I risultati sono stati strabilianti: oltre a ridurre i prolungamenti necessari alla sopravvivenza, ha ridotto il numero di micro e macro metastasi anche quando già stanziate nei tessuti polmonari ed ha eliminato le cellule tumorali silenti disseminate ai polmoni dei topi trattati.
Appurato che le cellule di carcinoma sono altamente sensibili ai segnali provenienti da cellule epiteliali non trasformate in sedi metastatiche, bloccare questo cross-talk è una proposta efficace per colpire le cellule metastatiche silenti, difficili da eliminare. La chemioterapia adiuvante è infatti efficace nel ridurre le recidive entro i primi 5 anni ma inefficiente nel prevenire le recidive tardive tra i 5 ei 15 anni [15] ed in tutti i casi, una volta che le metastasi si sono sviluppate, la malattia rimane per lo più incurabile e il trattamento è limitato alle cure palliative.

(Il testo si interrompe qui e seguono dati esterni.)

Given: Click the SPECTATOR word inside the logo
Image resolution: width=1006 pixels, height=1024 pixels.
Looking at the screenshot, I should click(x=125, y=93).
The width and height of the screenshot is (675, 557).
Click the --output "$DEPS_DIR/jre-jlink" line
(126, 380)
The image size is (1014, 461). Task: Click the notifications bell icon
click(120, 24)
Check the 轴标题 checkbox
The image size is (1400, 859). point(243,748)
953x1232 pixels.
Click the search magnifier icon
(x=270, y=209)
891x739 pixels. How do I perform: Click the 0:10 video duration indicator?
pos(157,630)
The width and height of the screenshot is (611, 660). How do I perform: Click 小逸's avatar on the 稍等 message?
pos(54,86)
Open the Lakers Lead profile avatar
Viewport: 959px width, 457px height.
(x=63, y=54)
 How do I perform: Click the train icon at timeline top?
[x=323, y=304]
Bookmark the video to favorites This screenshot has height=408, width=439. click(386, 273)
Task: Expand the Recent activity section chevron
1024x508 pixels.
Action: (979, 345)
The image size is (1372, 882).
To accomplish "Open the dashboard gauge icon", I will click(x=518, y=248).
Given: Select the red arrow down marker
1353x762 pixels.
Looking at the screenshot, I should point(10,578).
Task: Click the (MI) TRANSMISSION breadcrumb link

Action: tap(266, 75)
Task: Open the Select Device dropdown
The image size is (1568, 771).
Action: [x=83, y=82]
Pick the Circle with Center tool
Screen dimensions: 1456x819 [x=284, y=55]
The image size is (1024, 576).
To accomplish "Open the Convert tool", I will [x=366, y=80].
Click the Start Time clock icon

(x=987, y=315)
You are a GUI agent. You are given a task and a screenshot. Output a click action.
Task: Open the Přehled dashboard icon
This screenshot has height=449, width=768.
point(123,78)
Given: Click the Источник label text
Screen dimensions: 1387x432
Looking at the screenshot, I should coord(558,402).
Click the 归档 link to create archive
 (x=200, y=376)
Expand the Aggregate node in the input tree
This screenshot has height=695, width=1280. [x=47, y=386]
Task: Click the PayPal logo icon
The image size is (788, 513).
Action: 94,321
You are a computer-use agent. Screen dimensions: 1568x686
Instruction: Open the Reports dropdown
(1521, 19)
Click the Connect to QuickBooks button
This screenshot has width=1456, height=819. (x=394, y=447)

La durata prolungata della fase di dormienza è una preziosa finestra di opportunità per l’intervento terapeutico, pertanto è di fondamentale importanza colpire le cellule metastatiche prima dello sviluppo delle recidive e inibire la colonizzazione degli organi più colpiti. Tutto questo è possibile solo decifrando i meccanismi che permettono l’adattamento delle cellule tumorali al nuovo ambiente e alla formazione della nicchia, sviluppando approcci terapeutici che sopprimono le comunicazioni con le cellule sane e il loro microambiente al fine di eliminare le DTC o mantenerle in uno stato perennemente dormiente.